Orientarsi nello spazio anche al buio, andare alla ricerca di un oggetto su un tavolo anche a occhi chiusi, percepirne consistenza, forma, posizione e dimensioni senza doverlo guardare: arriva ed è stata sperimentata in Italia la prima mano bionica in grado di dare in tempo reale queste sensazioni ai pazienti (ovvero in termini tecnici dotata di un feedback contemporaneamente sia sulla posizione delle dita nello spazi sia tattile) – in modo comparabile a una mano naturale perché lo fa attraverso i nervi residui del moncherino. I risultati di questa ricerca sono stati pubblicati sulla rivista Science Robotics.
 


A questi risultati si è giunti in dieci anni di ricerca che conferma l’Italia pioniera nello studio e nell’applicazione clinica per restituire piena autonomia alle persone che hanno subito l’amputazione di una mano o di un braccio.Una storia di successi scientifici che ha conosciuto importanti riconoscimenti da parte della comunità internazionale come testimoniano i due studi scientifici pubblicati oggi sulla prestigiosa rivista Science Robotics, condotti dai ricercatori dell’Università Campus Bio-Medico di Roma, del Centro Protesi INAIL, della Scuola Superiore Sant'Anna di Pisa con l’Istituto di BioRobotica e della Fondazione Policlinico Universitario Agostino Gemelli IRCCS - Università Cattolica e presentati oggi presso l'Accademia dei Lincei a Roma, alla presenza del Ministro della Salute Giulia Grillo che ha dichiarato: "Sono orgogliosa dei risultati presentati oggi sulla mano bionica. Questo conferma il ruolo centrale dell'Italia in campo scientifico. La nuova mano bionica è una delle più grandi conquiste della nostra scienza. E non solo perché c'è stata una collaborazione tra Università e Centri di Ricerca, ma anche perché i pazienti sono parte integrante della squadra".

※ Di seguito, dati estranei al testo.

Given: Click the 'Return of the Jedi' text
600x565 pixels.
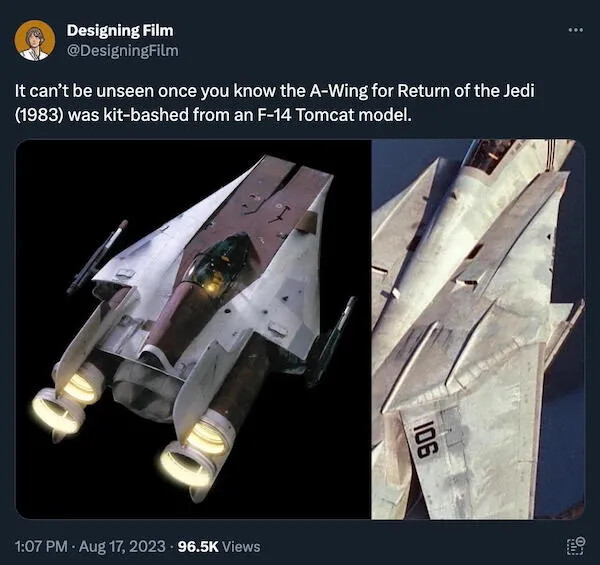Looking at the screenshot, I should 466,91.
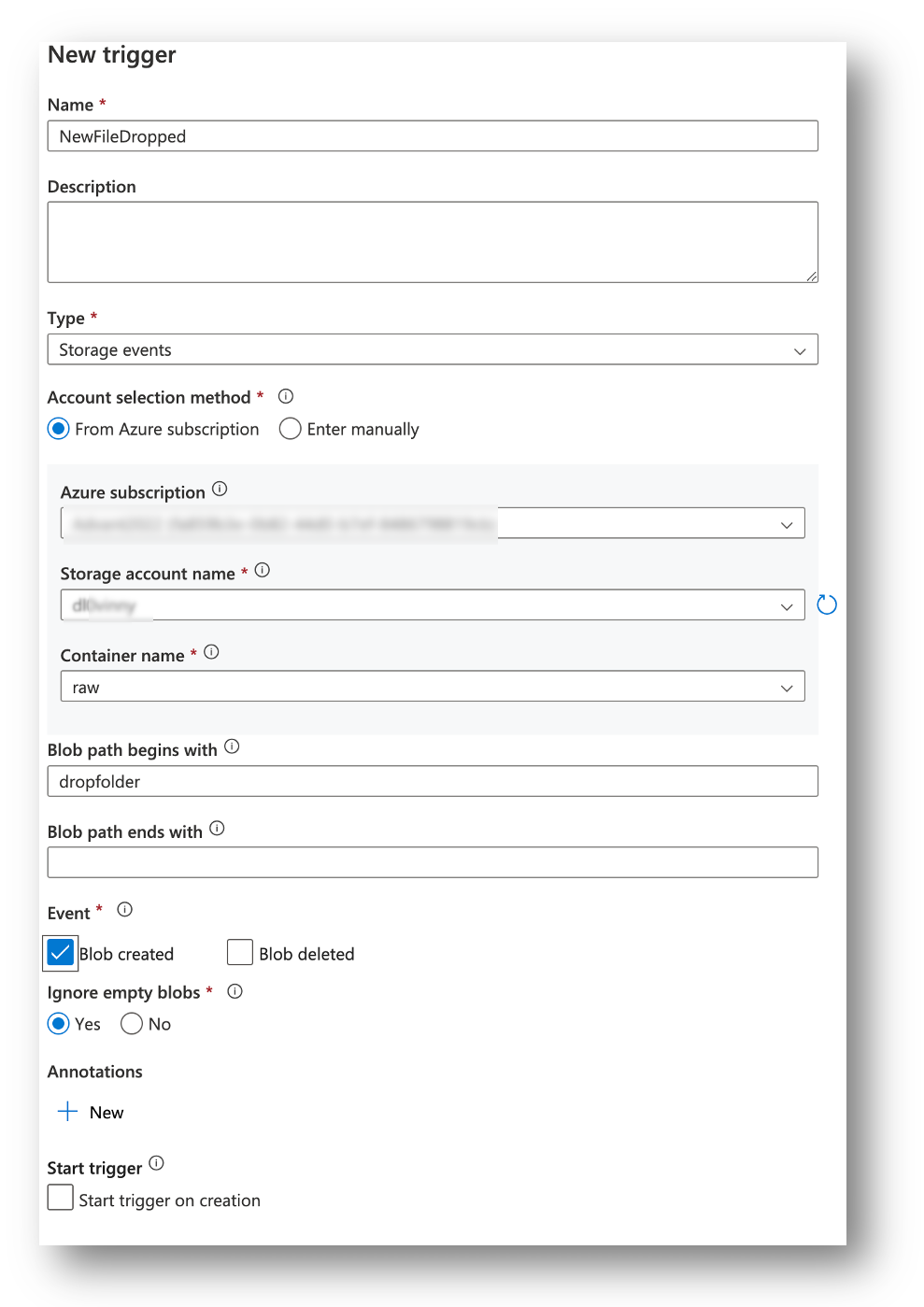Click the Storage account name info icon
The image size is (924, 1307).
(x=263, y=570)
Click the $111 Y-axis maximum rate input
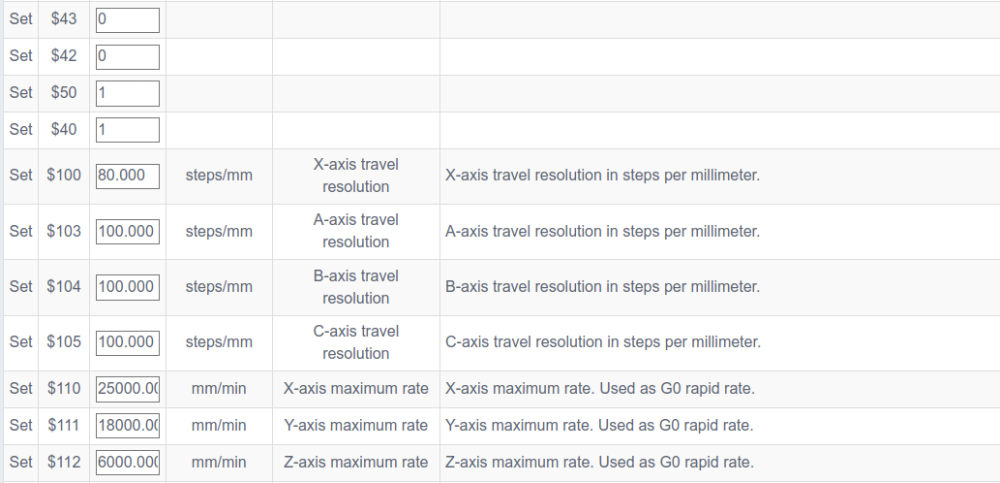Image resolution: width=1000 pixels, height=483 pixels. (128, 426)
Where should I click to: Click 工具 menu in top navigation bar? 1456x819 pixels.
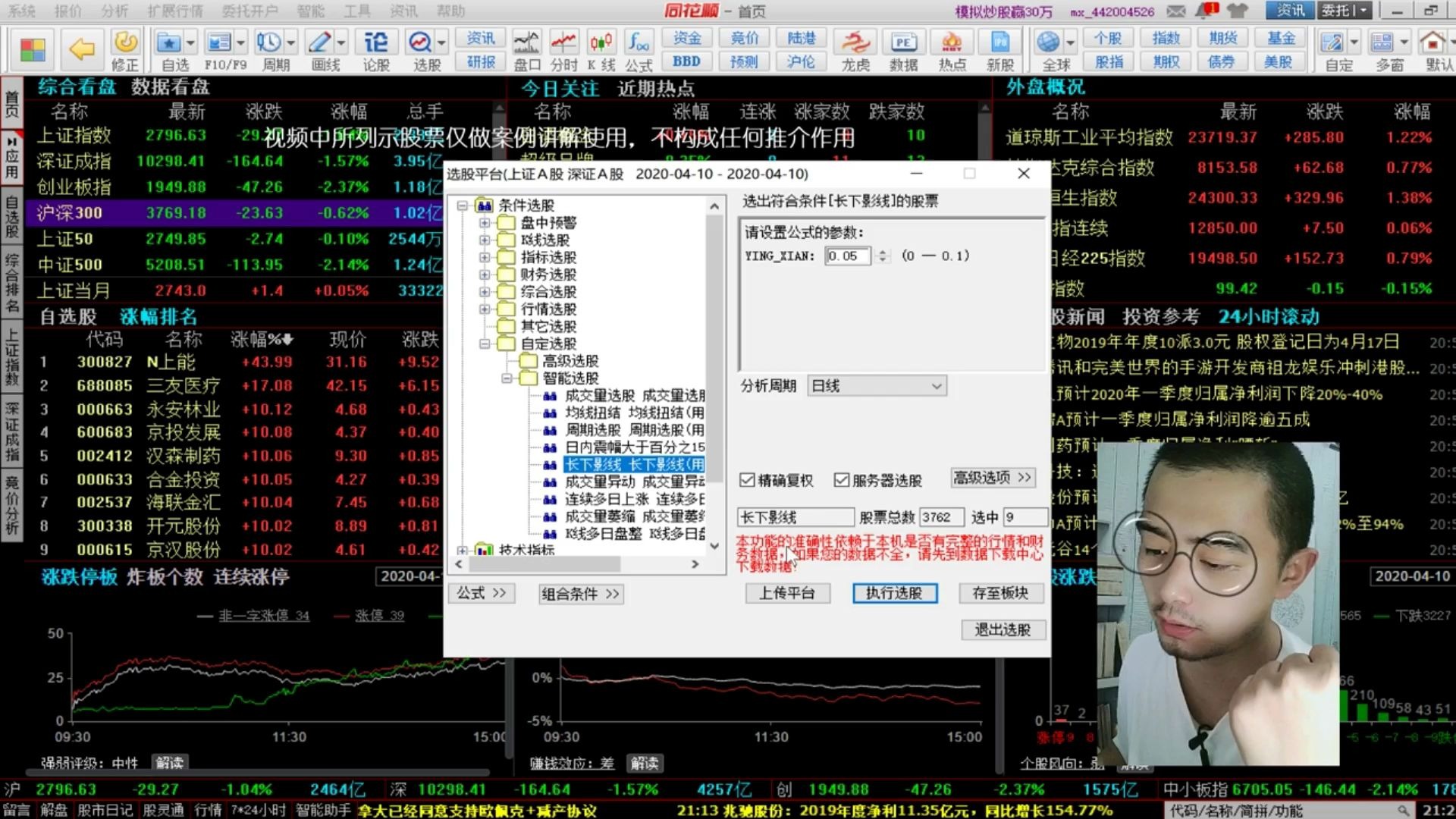(x=355, y=10)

Lo studio sviluppato dalla Scuola Superiore Sant'Anna di Pisa e dall'Università Cattolica, è stato coordinato dal professor Silvestro Micera, docente di Bioingegneria presso l'Istituto di BioRobotica della Scuola Superiore Sant'Anna e presso l'Ecole Polytechnique Federale di Losanna e dal professor Paolo Maria Rossini (a destra nela foto, con il Ministro della Salute Giulia Grillo e Pier Paolo Petruzziello, il primo paziente). Ordinario di Neurologia all'Università Cattolica e direttore dell’Area di Neuroscienze della Fondazione Policlinico Universitario Agostino Gemelli IRCCS – Università Cattolica. È stato fondamentale il contributo di altri prestigiosi centri di ricerca europei come le Università di Cagliari, Montpellier e Friburgo (Germania) ed i successivi finanziamenti della Commissione europea, del Centro di Competenza svizzero in Robotica (NCCR Robotics), della Fondazione Bertarelli oltre che di una ricerca finalizzata del Ministero della Salute.

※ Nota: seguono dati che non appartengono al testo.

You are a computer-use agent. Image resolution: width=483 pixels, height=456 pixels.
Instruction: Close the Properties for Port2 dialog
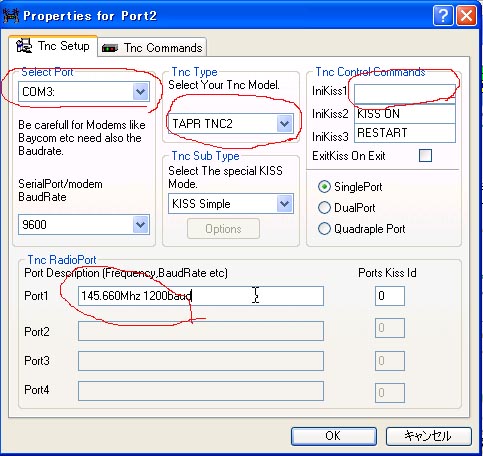click(x=466, y=16)
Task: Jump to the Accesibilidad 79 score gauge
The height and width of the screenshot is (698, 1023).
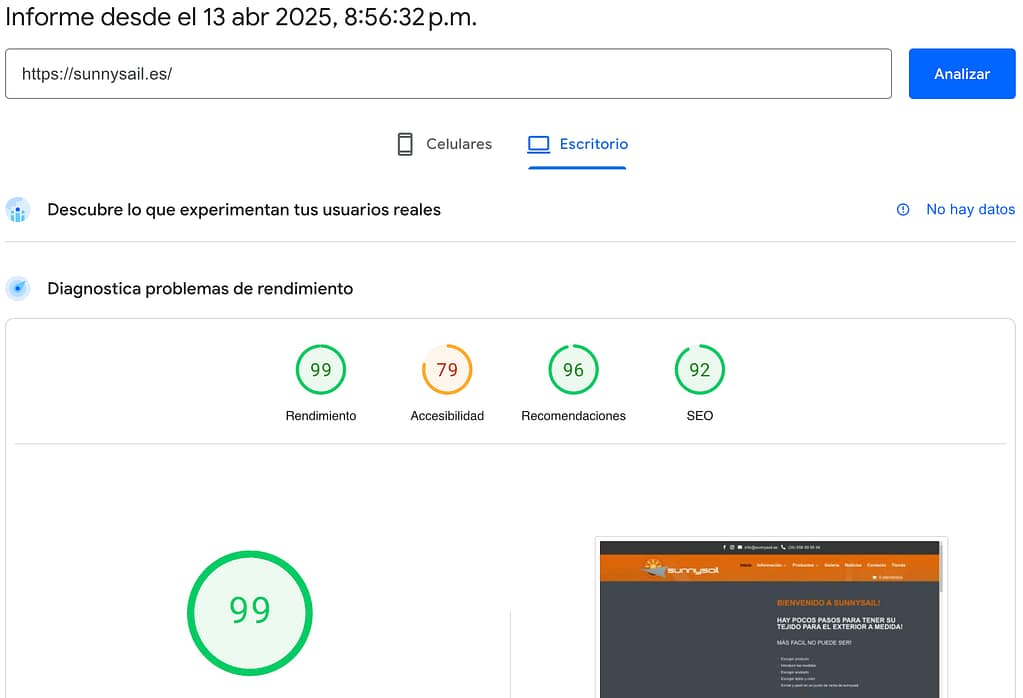Action: (447, 370)
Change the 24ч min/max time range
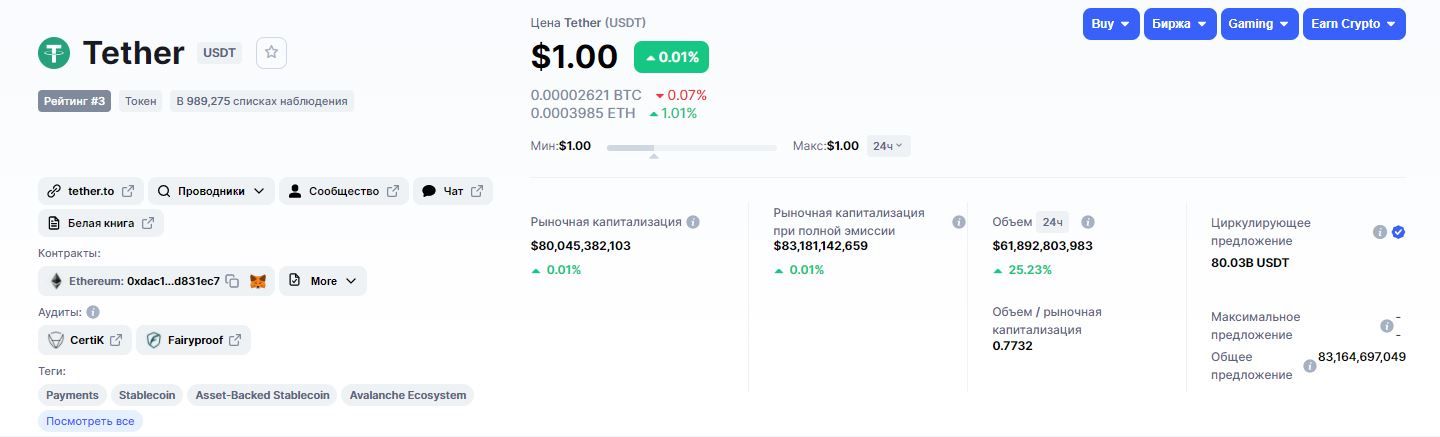This screenshot has height=437, width=1440. [x=888, y=146]
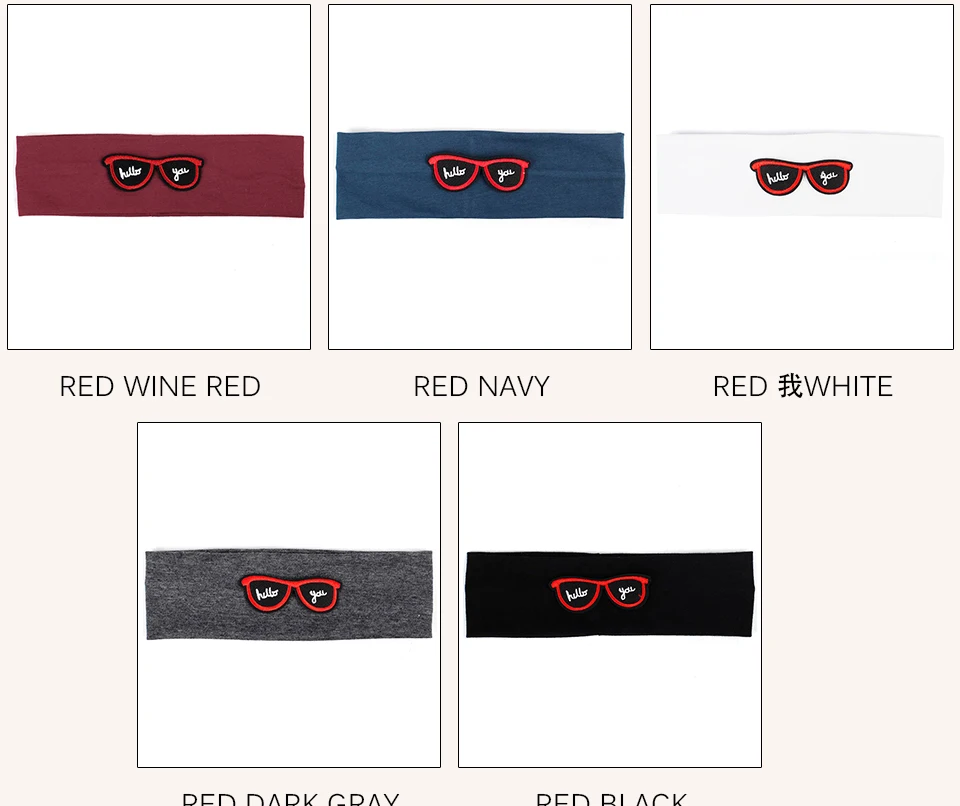Viewport: 960px width, 806px height.
Task: Select the dark gray headband thumbnail
Action: click(289, 595)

Le attuali protesi mioelettriche consentono agli amputati di recuperare il controllo motorio volontario del loro arto artificiale, sfruttando la funzione muscolare residua nell'avambraccio. Tuttavia, l’eccessiva dipendenza dalla vista dovuta all’assenza di un feedback sensoriale è un problema che contribuisce alla difficoltà di sentire la mano bionica come parte integrante del proprio corpo e quindi alla mancanza di naturalezza nell’utilizzarla.

Recentemente, diversi gruppi di ricercatori sono riusciti a fornire un feedback tattile (ovvero la sensazione del tatto, ad esempio quando sfiori o afferri un oggetto) ai pazienti amputati utilizzando diversi approcci, migliorando nei pazienti sia l’utilizzo sia la sensazione di ‘appartenenza’ delle protesi al proprio corpo. Tuttavia, le informazioni fornite al paziente da tali protesi rimanevano limitate: la “propriocezione”, cioè la capacità del nostro cervello di conoscere istante per istante e con esattezza la posizione nello spazio della mano e delle dita sia da fermi che durante il loro impiego (anche al buio o a occhi chiusi), è prevalentemente assente nelle protesi sviluppate finora.